* [Assigned task]: Report back each line of the data that contains the word "will".

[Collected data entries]
=== Section Start ===

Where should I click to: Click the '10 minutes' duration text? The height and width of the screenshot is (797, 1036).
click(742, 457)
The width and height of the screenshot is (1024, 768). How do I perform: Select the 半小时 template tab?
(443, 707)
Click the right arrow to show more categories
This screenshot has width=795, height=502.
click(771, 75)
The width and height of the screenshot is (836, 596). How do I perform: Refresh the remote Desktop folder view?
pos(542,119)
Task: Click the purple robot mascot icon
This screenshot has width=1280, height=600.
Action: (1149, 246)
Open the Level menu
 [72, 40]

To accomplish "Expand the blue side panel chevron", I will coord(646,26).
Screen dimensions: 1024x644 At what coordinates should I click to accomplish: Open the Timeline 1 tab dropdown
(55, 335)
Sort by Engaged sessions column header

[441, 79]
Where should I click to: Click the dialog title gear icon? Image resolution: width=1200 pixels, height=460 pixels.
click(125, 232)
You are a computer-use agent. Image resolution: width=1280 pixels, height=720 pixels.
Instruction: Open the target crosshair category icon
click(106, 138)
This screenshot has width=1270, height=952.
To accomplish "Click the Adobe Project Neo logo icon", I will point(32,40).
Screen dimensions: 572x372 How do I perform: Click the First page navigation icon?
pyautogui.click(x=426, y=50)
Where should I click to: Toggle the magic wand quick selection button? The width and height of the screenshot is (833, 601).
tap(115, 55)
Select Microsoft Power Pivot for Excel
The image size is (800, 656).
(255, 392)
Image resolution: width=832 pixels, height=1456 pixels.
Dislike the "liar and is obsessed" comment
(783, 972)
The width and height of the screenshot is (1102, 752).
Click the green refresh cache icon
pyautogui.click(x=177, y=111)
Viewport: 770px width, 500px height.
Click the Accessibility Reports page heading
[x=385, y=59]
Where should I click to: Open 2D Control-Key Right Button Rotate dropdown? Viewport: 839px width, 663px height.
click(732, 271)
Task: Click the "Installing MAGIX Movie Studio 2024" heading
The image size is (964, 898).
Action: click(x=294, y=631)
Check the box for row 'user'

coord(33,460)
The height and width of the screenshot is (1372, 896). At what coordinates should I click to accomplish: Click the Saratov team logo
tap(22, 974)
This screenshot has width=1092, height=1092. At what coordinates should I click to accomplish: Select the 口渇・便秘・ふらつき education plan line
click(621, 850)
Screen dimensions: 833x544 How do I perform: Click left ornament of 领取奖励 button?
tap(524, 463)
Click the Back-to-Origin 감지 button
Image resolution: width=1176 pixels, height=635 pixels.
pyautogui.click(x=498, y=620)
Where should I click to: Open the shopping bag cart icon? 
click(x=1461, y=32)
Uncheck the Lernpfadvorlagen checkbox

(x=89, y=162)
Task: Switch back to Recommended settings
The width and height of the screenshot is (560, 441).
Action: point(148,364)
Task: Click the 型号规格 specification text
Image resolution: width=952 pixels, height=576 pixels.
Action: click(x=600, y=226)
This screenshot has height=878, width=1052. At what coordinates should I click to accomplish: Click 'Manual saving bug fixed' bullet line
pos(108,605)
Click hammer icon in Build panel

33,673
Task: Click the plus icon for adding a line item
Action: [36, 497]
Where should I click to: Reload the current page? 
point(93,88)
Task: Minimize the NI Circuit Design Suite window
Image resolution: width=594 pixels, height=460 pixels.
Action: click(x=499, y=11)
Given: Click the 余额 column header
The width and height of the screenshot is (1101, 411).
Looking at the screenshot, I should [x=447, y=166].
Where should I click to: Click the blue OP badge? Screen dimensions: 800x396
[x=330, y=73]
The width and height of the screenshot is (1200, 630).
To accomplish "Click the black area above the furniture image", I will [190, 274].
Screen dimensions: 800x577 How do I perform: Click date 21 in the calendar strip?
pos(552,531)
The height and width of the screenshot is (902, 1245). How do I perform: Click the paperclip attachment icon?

=== Section End ===

* [Output for this exercise]:
To accomplish "Expand the blue side panel chevron", I will coord(646,26).
To accomplish "Click the Adobe Project Neo logo icon", I will point(32,40).
To accomplish "Click the black area above the furniture image", I will [190, 274].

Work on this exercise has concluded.